Exercise details:
Pull out each line in the records below that contains the word "legend".

BEGIN Dataset excerpts

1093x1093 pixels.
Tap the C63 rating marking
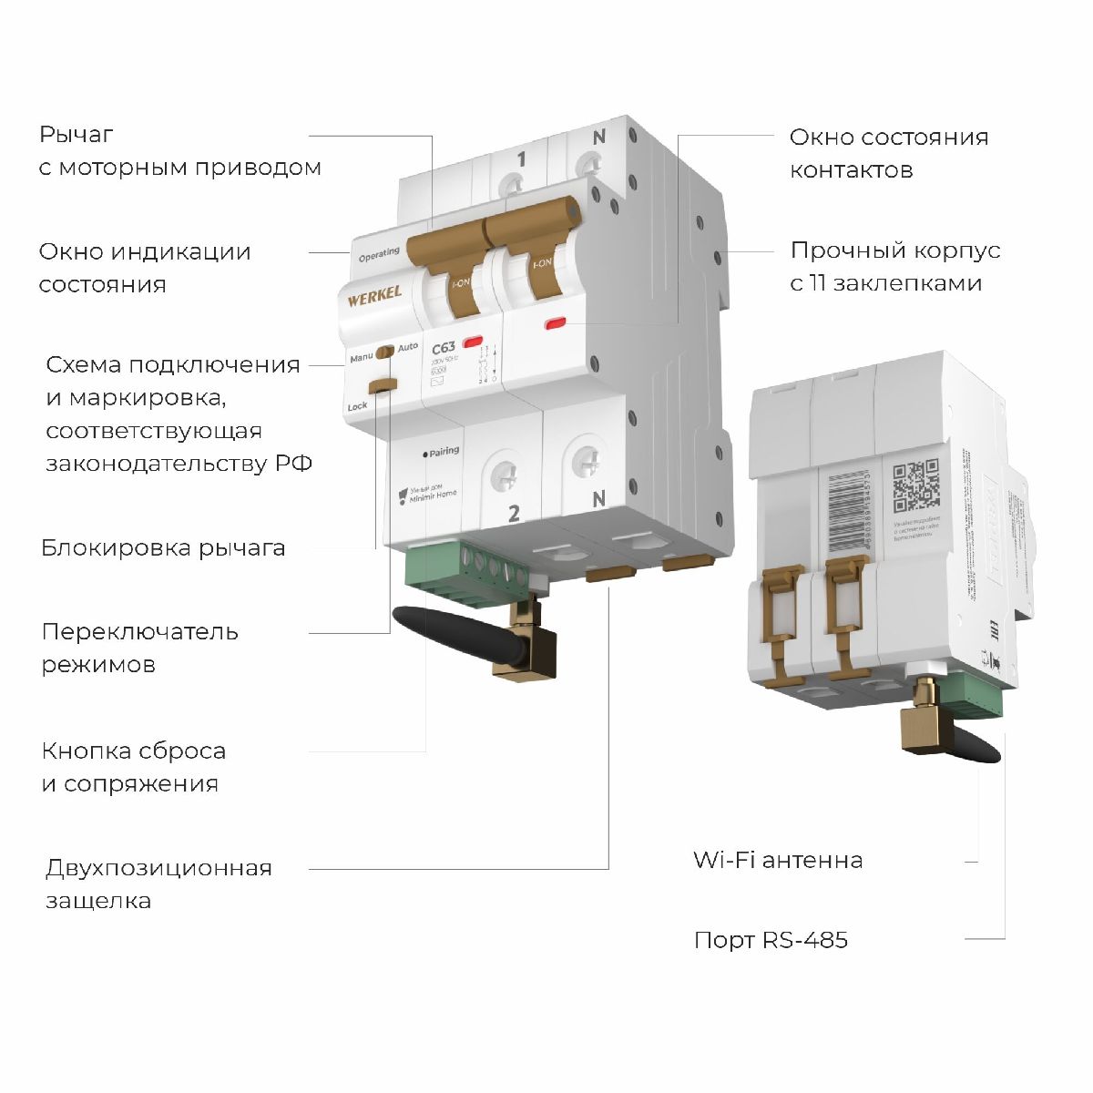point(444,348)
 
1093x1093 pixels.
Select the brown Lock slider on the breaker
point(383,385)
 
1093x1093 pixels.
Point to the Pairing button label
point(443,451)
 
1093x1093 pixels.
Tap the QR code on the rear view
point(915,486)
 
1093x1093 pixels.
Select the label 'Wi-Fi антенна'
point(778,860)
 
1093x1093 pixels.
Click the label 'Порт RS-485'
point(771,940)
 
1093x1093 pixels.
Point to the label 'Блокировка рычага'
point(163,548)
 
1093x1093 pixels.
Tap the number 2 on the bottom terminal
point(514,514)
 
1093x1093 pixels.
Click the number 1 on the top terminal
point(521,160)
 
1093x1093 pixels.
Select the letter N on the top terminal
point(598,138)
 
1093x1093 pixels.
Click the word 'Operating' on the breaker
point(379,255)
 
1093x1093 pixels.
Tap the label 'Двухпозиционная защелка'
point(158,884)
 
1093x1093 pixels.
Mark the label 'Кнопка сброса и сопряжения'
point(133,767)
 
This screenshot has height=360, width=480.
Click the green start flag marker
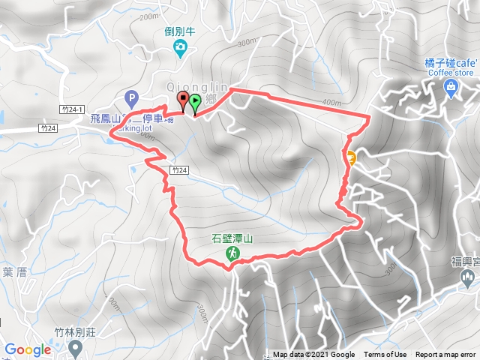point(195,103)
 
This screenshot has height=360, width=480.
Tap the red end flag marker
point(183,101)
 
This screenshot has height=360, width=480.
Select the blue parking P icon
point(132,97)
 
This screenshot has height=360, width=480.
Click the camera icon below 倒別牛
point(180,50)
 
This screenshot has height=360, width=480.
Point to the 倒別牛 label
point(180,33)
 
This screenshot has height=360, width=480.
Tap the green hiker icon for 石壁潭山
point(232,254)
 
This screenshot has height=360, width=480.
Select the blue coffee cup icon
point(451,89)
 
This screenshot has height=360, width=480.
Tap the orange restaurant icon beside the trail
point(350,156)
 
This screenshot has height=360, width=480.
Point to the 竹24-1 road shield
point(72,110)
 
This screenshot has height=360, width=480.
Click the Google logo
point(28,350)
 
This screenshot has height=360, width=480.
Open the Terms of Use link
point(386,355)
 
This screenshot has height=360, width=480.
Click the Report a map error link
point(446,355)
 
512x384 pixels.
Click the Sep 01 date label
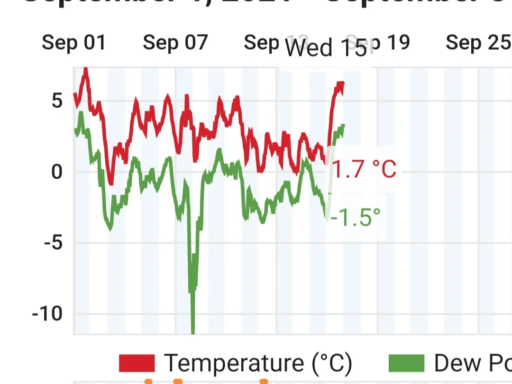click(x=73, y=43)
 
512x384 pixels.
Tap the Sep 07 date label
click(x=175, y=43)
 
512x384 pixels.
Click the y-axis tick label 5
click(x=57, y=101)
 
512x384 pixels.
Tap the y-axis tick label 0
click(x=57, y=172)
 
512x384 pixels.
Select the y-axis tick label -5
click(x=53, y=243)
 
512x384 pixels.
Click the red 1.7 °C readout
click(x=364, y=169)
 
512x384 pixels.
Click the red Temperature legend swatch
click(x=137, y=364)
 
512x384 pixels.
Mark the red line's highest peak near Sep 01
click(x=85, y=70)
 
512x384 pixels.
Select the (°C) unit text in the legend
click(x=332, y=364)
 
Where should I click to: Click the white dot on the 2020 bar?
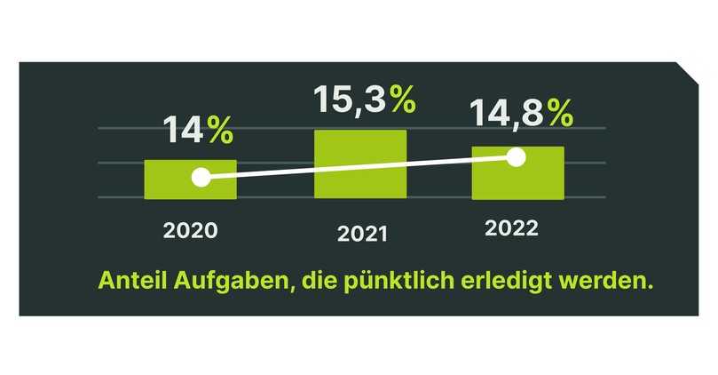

END Dataset excerpts

Written answer:
Click the red Temperature legend swatch
Select the (°C) unit text in the legend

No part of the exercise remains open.